Jülich Simulates a 50-Qubit Quantum Computer on an Exascale Supercomputer
22 Nov 2025 – Researchers at Forschungszentrum Jülich have fully simulated a universal 50-qubit quantum computer using Europe’s first exascale supercomputer, JUPITER. This achievement, requiring on the order of 2 petabytes of memory, breaks the previous simulation record of 48 qubits set in 2019 and provides a powerful new testbed for quantum algorithms. It marks a milestone intertwining high-performance computing (HPC) with quantum research, showing how advances in exascale systems can push quantum experimentation beyond current hardware limitations.
How was this made possible? The JUPITER supercomputer is powered by NVIDIA’s GH200 “Grace Hopper” Superchips, which tightly integrate CPUs and GPUs with unified memory access. By enhancing the Jülich Universal Quantum Computer Simulator (JUQCS) to exploit this hybrid memory, the team could offload data to CPU memory when it exceeded GPU memory limits with minimal performance loss.
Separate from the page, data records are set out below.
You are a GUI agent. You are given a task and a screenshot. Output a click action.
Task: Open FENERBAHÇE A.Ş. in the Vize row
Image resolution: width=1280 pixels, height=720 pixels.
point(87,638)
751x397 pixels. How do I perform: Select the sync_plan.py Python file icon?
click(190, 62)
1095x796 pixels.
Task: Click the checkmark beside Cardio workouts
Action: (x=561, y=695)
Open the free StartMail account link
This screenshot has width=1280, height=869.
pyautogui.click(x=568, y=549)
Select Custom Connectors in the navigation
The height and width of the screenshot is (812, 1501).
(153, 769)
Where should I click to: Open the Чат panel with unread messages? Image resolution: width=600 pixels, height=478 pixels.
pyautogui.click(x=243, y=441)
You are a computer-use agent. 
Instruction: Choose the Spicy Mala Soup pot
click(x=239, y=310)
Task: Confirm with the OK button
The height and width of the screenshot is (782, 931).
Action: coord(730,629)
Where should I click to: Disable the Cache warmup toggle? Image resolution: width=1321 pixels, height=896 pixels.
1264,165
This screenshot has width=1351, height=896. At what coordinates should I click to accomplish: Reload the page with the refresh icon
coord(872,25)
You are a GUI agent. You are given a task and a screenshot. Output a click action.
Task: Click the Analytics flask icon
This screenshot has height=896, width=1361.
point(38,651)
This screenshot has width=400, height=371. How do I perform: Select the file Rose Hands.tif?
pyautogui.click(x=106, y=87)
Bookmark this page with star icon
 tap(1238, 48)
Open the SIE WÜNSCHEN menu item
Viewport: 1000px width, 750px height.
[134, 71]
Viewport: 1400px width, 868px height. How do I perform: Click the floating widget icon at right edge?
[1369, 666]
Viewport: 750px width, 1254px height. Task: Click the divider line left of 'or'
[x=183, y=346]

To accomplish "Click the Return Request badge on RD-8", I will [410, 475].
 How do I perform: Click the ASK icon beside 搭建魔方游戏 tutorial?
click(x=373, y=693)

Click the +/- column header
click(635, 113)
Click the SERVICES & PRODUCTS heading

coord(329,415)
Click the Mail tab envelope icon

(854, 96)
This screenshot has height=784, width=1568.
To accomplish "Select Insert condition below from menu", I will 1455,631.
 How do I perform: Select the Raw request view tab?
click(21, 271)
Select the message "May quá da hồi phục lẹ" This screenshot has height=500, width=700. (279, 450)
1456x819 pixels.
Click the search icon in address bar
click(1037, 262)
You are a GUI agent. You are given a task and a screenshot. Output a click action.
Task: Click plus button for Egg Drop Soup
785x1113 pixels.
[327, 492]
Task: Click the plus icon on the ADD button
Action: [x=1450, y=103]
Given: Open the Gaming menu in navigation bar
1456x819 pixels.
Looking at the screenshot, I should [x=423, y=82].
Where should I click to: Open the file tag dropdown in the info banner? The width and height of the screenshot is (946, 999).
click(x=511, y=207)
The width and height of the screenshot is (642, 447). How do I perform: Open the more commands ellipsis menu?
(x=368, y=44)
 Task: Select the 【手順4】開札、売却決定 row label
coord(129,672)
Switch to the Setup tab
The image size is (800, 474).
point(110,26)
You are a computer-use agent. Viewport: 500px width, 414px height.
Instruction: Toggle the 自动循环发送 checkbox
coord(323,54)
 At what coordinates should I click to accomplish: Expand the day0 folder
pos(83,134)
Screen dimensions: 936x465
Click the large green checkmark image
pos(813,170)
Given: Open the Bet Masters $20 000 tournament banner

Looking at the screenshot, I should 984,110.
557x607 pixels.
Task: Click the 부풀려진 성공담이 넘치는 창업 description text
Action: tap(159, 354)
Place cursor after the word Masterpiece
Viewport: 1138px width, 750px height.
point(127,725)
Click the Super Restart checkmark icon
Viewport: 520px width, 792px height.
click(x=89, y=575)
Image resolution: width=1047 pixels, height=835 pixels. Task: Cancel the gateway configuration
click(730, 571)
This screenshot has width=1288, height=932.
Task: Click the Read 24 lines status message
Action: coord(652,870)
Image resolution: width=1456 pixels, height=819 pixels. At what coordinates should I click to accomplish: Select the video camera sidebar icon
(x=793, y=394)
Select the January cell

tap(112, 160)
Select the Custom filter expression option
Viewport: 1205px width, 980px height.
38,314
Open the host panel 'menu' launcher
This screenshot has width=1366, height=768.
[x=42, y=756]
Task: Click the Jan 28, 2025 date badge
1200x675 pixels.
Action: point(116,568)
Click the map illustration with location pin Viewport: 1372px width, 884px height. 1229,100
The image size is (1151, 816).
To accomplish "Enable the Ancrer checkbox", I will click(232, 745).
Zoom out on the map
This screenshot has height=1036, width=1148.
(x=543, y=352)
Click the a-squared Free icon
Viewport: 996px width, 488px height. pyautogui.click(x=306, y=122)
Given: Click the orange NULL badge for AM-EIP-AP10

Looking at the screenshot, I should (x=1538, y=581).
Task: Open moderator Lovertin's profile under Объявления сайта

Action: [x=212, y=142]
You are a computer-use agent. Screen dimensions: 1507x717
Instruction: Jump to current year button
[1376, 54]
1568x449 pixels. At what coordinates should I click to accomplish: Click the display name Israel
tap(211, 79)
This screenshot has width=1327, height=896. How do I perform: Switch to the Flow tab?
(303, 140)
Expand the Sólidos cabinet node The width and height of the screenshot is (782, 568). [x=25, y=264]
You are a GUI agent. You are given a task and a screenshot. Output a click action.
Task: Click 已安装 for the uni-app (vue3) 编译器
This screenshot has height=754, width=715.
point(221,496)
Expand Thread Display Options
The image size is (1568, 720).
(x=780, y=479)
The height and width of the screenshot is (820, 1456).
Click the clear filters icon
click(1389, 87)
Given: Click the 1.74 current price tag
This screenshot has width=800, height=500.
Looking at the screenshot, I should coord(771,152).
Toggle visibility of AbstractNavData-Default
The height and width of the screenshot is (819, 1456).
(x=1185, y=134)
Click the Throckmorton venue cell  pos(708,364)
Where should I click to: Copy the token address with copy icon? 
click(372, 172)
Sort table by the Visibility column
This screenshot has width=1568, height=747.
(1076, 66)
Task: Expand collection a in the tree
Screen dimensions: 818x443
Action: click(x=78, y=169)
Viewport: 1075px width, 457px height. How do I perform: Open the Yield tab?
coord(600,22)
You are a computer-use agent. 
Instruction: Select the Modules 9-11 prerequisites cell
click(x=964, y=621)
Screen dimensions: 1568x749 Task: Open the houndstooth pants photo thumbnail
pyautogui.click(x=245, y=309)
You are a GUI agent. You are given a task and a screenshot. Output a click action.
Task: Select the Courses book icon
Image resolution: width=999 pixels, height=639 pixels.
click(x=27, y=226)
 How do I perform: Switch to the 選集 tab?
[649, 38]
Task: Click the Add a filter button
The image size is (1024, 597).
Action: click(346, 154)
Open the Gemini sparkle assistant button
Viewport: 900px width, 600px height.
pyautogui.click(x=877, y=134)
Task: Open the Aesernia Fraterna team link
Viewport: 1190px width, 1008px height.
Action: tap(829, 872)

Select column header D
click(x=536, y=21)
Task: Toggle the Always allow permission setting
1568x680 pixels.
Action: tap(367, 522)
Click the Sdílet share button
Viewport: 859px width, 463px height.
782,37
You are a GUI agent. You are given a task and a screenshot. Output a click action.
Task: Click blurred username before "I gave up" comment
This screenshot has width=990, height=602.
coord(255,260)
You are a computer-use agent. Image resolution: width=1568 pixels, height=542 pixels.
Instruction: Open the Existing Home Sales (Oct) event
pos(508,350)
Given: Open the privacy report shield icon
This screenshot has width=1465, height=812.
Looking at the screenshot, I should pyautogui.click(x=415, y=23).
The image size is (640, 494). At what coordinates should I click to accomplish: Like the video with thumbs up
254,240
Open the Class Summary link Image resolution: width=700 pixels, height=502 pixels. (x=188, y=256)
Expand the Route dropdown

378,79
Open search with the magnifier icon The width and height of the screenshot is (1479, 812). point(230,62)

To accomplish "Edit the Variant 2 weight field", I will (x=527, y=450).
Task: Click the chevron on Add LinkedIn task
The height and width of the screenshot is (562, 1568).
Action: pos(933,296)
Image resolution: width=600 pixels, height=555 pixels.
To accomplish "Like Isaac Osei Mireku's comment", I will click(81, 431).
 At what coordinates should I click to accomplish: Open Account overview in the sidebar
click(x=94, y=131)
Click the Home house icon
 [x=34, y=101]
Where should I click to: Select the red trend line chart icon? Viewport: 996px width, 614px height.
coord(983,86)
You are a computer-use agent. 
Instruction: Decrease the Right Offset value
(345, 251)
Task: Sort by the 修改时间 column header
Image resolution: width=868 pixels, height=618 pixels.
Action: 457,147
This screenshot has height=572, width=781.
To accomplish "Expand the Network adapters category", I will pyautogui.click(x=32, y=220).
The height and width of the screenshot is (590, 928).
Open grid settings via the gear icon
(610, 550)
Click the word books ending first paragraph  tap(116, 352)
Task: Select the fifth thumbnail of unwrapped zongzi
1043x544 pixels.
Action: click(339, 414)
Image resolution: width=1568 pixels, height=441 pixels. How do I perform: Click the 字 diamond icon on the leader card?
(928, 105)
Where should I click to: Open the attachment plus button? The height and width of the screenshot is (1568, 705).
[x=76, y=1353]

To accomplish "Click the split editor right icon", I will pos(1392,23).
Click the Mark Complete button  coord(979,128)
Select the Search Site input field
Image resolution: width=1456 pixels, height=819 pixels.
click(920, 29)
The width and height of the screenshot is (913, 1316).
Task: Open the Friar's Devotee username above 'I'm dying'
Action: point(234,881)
They also implemented an on-the-fly compression technique that reduced memory needs eightfold, and a dynamic algorithm to efficiently synchronize computations across more than 16,000 GH200 nodes. These innovations allowed the simulation to handle the staggering $2^{50}$ complex amplitudes (over 2 quadrillion values) that describe a 50-qubit state.
Why is this important? Simulating quantum processors on classical supercomputers is crucial for validating quantum algorithms and exploring quantum phenomena in regimes where real hardware is not yet available. At 50 qubits, the simulation approaches the cusp of what’s classically feasible – a typical laptop can barely handle ~30 qubits, since each added qubit doubles the memory and compute required. Reaching 50 qubits on JUPITER underscores how progress in HPC enables deeper quantum research: “This use case illustrates how closely progress in high-performance computing and quantum research are intertwined today,” noted Prof. Kristel Michielsen of JSC. The simulated 50-qubit platform can now serve as a high-fidelity benchmark to test quantum algorithms like variational chemistry solvers (VQE) or optimization routines (QAOA) against ideal outcomes. In the words of lead author Prof. Hans De Raedt, with such simulations “we can tackle questions that no existing quantum processor can yet solve“.
In sum, Jülich’s 50-qubit simulation is a proof-of-concept that exascale computers can push quantum science forward. It offers researchers a sandbox to experiment with quantum programs at a scale beyond current quantum hardware, helping identify challenges and validate results in advance. The feat also sets the stage for future collaboration between supercomputing and quantum technologies – a trend likely to grow as we approach the limits of classical simulation (simulating 51 qubits would need ~4 petabytes, etc.) and as quantum hardware continues to mature. This achievement not only demonstrates JUPITER’s extraordinary capabilities but also provides a glimpse of a future where HPC and quantum computing evolve hand-in-hand.